(656a) Incorporating Cell Cycle Progression and Drug Penetration into Metabolic Models of Multicellular Tumor Spheriod Growth
AIChE Annual Meeting
2006
2006 Annual Meeting
Computing and Systems Technology Division
Applied Mathematics in Bioengineering II
Friday, November 17, 2006 - 12:30pm to 12:48pm
Chemotherapeutic compounds that show promise in monolayer culture studies often prove substantially less effective in tumors due to pronounced diffusion limitations in key nutrients such as glucose and oxygen that produce nutrient deficient regions that eventually become necrotic in tumors in-vivo. Cancer cells are known to consume considerably more glucose than normal cells under identical conditions. While tumor cells oxidize a portion of the glucose they uptake, a large fraction is converted to lactate. Analysis of tumor interstitial fluid suggests that the tricarboxylic acid (TCA) cycle is saturable, which could explain the high rate of lactate production. Clinical trials have shown that high lactate and low oxygen concentrations in in-vivo tumors are each correlated with increased likelihood of metastases, tumor recurrence, and reduced patient survival. The presence of hypoxia is known to reduce the effectiveness of radiation therapy, as this treatment strategy is dependant on presence of oxygen radicals.
In vitro multicellular spheroids mimic the heterogeneous microenvironments present in in-vivo three dimensional tissues which are not present in monolayer cultures. Therefore, multicellular spheroids represent a useful model system to study the effects of nutrient diffusion on tumor metabolism and growth. Mathematical models of spheroid growth have the potential to guide the design of improved chemotherapeutic strategies. Most existing spheroid models are based on simple descriptions of cellular metabolism and the assumption of a single growth limiting nutrient. We recently developed a multi-nutrient model in which diffusion limitations create spatial oxygen, glucose, and lactate gradients that alter local energy metabolism, which in turn affects overall spheroid physiology (Venkatasubramanian et al., 2006). The cellular growth and death rates were assumed to be determined by the ATP generation rate, which was stochiometrically calculated from the nutrient uptake rates. This model successfully predicted the presence of proliferating, quiescent, and necrotic regions observed in fully developed spheroids.

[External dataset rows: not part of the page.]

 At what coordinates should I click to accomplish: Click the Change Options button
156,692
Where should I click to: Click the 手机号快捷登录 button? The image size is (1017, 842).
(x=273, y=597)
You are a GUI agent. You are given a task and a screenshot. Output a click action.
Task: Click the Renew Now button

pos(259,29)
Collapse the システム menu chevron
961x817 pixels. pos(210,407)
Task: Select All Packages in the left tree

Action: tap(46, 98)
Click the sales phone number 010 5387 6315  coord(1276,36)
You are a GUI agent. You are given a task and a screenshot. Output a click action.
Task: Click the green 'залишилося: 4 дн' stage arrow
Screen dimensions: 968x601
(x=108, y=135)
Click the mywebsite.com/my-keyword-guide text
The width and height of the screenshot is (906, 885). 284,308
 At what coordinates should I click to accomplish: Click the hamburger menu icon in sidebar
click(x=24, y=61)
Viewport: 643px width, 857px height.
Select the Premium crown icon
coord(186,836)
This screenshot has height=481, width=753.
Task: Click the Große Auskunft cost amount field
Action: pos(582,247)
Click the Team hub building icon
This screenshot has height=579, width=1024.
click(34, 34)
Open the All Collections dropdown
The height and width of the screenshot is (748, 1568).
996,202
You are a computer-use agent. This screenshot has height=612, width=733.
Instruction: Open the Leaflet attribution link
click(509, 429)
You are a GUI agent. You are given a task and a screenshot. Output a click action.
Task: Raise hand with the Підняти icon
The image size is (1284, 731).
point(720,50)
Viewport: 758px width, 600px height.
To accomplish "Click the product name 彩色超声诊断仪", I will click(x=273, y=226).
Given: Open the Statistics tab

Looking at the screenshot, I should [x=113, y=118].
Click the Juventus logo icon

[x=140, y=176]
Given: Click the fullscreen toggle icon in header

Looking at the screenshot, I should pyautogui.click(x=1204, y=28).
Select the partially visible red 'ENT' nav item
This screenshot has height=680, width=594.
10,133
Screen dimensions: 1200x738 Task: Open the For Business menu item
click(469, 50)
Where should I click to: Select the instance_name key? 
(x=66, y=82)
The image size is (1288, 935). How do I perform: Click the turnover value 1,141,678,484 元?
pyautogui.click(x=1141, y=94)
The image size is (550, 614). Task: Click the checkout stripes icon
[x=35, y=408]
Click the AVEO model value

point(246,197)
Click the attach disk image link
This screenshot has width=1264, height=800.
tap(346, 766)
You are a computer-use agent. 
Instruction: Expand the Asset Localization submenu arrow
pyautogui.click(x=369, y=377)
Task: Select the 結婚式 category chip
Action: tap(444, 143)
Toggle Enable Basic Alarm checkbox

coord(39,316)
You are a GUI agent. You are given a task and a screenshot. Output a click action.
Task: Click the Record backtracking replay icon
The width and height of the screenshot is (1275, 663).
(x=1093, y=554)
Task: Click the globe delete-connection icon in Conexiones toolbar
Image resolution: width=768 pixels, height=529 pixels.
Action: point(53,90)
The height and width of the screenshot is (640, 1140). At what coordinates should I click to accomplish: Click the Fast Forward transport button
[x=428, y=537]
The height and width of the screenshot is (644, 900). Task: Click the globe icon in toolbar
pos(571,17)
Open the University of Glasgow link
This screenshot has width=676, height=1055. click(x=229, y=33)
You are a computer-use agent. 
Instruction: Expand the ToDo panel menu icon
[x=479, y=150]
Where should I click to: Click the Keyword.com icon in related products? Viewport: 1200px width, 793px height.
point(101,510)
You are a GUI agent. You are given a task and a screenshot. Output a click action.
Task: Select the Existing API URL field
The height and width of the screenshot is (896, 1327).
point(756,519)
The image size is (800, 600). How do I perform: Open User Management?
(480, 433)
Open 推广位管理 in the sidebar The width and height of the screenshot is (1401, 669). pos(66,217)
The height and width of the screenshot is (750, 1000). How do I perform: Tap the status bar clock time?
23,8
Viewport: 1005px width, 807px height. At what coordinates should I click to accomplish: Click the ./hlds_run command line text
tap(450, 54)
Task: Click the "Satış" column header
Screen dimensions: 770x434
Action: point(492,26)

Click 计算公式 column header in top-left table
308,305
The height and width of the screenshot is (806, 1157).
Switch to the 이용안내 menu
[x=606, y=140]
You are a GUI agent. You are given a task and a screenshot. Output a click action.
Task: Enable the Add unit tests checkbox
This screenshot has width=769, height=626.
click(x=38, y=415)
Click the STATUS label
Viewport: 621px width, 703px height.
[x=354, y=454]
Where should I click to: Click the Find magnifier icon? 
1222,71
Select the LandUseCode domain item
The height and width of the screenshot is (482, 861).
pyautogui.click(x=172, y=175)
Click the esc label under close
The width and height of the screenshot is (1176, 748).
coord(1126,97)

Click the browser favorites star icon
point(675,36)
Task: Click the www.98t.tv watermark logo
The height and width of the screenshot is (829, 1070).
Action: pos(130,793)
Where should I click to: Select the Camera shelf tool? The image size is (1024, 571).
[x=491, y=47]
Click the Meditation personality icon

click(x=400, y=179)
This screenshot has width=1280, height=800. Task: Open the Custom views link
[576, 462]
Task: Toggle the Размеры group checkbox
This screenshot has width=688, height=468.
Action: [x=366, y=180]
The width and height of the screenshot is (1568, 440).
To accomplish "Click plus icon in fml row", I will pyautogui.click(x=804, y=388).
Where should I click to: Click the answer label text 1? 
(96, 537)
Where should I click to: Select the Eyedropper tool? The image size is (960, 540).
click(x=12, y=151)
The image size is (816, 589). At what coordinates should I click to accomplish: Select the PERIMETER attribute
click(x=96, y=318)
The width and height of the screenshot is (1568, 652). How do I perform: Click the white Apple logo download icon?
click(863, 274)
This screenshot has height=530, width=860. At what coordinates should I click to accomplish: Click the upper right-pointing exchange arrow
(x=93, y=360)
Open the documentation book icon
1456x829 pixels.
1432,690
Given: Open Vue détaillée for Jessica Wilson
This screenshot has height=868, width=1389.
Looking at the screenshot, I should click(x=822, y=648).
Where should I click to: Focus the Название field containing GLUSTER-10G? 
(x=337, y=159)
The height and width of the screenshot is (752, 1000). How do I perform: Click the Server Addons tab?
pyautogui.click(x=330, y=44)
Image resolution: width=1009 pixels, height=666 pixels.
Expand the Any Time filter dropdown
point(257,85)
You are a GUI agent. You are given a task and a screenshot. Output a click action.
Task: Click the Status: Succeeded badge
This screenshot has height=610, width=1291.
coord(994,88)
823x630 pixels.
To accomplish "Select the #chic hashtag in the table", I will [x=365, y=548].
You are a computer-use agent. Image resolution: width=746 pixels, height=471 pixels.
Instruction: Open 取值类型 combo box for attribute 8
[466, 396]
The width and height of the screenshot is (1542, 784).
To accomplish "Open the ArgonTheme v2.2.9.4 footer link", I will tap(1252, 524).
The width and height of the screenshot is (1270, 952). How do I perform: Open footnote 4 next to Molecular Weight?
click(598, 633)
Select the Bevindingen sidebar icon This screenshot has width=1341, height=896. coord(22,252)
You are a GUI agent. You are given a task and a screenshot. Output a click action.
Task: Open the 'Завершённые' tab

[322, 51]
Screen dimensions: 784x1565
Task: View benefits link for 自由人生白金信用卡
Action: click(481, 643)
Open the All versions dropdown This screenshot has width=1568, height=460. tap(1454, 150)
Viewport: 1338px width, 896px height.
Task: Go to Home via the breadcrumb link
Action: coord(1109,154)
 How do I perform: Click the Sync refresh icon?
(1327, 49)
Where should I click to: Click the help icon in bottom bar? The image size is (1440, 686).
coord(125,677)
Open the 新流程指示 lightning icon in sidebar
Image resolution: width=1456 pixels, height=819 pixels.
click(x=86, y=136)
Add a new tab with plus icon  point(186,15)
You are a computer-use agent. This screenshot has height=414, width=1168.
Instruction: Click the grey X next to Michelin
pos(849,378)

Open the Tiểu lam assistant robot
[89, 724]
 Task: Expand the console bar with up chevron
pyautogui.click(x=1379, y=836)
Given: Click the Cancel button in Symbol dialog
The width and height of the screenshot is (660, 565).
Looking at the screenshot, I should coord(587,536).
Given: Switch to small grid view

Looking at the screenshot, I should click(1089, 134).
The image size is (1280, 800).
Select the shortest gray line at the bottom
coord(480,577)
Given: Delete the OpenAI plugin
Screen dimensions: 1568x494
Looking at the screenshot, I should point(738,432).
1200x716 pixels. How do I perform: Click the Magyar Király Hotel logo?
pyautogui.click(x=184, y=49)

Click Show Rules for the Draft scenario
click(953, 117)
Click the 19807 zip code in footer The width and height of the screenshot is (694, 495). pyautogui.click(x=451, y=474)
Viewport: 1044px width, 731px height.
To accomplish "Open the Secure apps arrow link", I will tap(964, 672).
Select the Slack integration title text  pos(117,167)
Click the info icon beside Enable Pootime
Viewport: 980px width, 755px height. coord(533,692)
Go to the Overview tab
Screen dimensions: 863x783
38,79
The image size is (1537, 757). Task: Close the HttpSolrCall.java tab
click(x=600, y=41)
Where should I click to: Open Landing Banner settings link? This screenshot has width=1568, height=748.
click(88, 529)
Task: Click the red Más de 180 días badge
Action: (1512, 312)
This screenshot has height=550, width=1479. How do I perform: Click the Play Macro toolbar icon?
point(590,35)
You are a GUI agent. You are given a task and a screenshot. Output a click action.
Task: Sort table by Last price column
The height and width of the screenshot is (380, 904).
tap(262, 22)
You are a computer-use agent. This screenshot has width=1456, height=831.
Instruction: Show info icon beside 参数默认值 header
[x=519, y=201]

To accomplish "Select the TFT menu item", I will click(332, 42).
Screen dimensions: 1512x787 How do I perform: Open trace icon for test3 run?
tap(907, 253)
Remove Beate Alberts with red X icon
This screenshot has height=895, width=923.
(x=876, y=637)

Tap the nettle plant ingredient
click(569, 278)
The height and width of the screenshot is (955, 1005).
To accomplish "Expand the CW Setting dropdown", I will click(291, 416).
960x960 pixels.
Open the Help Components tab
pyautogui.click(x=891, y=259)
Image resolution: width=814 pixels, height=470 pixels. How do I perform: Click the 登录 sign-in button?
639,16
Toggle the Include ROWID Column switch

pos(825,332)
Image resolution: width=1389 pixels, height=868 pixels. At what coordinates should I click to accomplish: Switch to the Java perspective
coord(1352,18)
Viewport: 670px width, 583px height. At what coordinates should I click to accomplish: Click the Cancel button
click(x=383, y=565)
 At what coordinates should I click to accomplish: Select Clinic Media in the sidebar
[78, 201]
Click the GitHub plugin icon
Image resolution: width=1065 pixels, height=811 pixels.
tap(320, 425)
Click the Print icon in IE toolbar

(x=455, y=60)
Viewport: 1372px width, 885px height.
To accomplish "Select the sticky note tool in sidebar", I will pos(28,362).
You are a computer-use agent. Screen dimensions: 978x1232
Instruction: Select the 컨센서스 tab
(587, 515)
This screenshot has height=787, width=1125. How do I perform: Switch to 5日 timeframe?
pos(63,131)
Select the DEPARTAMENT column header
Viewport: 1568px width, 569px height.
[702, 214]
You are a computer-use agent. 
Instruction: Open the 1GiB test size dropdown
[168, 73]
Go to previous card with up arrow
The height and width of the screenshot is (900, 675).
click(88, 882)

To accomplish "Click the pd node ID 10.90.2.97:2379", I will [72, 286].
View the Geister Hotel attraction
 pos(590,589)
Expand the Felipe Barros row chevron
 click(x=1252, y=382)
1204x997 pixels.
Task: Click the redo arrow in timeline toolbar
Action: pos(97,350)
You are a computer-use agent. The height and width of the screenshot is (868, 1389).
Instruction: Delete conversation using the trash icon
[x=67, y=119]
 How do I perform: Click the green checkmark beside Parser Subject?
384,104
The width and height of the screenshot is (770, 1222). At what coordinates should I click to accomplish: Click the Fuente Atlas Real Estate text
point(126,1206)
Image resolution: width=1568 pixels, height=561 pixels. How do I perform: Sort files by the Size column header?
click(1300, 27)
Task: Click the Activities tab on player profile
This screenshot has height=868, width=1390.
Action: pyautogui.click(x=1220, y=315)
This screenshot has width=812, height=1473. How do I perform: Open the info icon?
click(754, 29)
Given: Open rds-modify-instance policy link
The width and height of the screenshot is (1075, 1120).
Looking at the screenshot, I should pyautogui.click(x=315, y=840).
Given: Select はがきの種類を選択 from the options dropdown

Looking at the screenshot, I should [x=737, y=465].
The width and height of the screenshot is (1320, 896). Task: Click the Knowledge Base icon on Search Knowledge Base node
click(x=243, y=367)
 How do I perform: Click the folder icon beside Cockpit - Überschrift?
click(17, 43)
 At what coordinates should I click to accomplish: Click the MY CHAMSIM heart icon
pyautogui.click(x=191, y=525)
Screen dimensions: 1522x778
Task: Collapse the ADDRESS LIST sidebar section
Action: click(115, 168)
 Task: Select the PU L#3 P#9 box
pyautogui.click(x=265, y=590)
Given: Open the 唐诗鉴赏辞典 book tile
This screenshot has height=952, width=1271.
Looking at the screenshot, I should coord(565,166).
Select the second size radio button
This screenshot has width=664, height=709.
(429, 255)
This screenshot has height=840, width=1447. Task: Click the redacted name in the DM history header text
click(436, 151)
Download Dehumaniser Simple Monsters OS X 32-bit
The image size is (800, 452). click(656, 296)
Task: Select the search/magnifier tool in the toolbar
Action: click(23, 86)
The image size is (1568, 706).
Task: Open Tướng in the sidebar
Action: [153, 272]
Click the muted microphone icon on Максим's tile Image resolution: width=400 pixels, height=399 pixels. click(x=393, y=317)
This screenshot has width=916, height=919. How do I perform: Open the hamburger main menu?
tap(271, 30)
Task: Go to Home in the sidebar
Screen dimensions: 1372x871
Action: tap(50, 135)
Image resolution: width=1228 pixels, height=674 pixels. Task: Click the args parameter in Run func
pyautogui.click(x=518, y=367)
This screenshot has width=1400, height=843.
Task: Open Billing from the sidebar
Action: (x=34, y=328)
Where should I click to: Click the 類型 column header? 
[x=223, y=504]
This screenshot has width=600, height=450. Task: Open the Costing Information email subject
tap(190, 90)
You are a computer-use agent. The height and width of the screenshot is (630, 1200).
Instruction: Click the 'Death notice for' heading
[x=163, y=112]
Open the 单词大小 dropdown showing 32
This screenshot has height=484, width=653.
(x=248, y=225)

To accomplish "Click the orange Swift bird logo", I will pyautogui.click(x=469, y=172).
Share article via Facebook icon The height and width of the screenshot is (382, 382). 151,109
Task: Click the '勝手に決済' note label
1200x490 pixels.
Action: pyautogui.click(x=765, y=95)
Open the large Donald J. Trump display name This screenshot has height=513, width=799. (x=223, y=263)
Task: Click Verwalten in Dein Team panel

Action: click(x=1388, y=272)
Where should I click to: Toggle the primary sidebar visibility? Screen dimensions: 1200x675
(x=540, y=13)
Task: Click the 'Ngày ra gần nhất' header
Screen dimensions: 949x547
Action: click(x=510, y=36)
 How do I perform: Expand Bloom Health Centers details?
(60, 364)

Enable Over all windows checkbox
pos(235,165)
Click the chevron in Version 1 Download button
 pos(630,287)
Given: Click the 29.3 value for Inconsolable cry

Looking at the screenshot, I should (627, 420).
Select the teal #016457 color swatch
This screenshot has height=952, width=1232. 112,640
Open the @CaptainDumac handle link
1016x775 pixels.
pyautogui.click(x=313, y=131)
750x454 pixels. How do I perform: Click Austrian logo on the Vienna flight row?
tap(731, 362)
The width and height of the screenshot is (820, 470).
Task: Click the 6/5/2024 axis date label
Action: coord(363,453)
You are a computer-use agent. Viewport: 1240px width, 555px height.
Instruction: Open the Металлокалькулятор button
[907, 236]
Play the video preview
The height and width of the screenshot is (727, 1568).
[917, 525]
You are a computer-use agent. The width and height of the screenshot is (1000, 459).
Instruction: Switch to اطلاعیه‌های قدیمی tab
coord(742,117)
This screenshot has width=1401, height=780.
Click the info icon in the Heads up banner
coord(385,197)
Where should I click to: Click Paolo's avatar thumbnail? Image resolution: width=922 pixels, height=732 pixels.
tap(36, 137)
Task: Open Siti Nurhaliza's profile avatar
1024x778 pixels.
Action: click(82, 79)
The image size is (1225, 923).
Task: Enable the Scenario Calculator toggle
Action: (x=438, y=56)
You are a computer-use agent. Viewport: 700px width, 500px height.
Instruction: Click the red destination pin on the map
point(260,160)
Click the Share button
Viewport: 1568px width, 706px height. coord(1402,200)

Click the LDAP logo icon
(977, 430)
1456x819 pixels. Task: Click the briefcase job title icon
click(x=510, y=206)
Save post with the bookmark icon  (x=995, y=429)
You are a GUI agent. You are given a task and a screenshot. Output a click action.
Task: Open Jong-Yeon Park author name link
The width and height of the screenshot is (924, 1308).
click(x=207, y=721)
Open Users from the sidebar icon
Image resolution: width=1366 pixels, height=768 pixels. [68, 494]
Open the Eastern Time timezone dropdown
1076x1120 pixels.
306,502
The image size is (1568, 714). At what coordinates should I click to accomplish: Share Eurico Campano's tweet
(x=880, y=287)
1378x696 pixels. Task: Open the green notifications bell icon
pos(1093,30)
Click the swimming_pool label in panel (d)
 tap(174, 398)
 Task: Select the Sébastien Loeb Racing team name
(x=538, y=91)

In this presentation, we present a significantly extended version of our original model that accounts for the effects of cell cycle progression and chemotherapeutic drugs. Most other tumor growth models are based on the simplifying assumption of a single type of cycling cell. The incorporation of distinct cell cycle phases is important because some chemotherapeutics are known to be cytotoxic only to cycling cells in a particular phase (e.g., Paclitaxel primarily targets G2/M phase cells). Progression through the five cell cycle phases (G0, G1, S, G2, M) is modeled with simple ATP-dependent rate expressions such that the radial distribution of cells in each phase is consistent with existing data. The rate of cell death from each phase is also described with an ATP-dependent expression. A three-compartment pharmacokinetic model is used to determine the extracellular drug concentration at the spheroid boundary. Drug penetration is modeled with an effective diffusivity coefficient that accounts for drug uptake by the cells. The cellular death rate due to the chemotherapeutic is parameterized in terms of the local extracellular drug concentration. The resulting model consisting of a coupled set of nonlinear partial differential, ordinary differential, and algebraic equations with a moving outer boundary is solved using orthogonal collocation on a moving grid of finite elements. We investigate the effect of drug diffusivity, the targeted cell cycle phase, and phenotypic cell behavior on the efficacy of different drug treatment protocols. Our model produces some counterintuitive results, such as drugs with intermediate diffusion coefficients are most effective at reducing spheroid volume.
References
R. Venkatasubramanian, M. A. Henson, and N. S. Forbes, ?Incorporating Cellular Metabolism into Growth Models of Multicellular Tumor Spheriods,? Journal of Theoretical Biology, in press.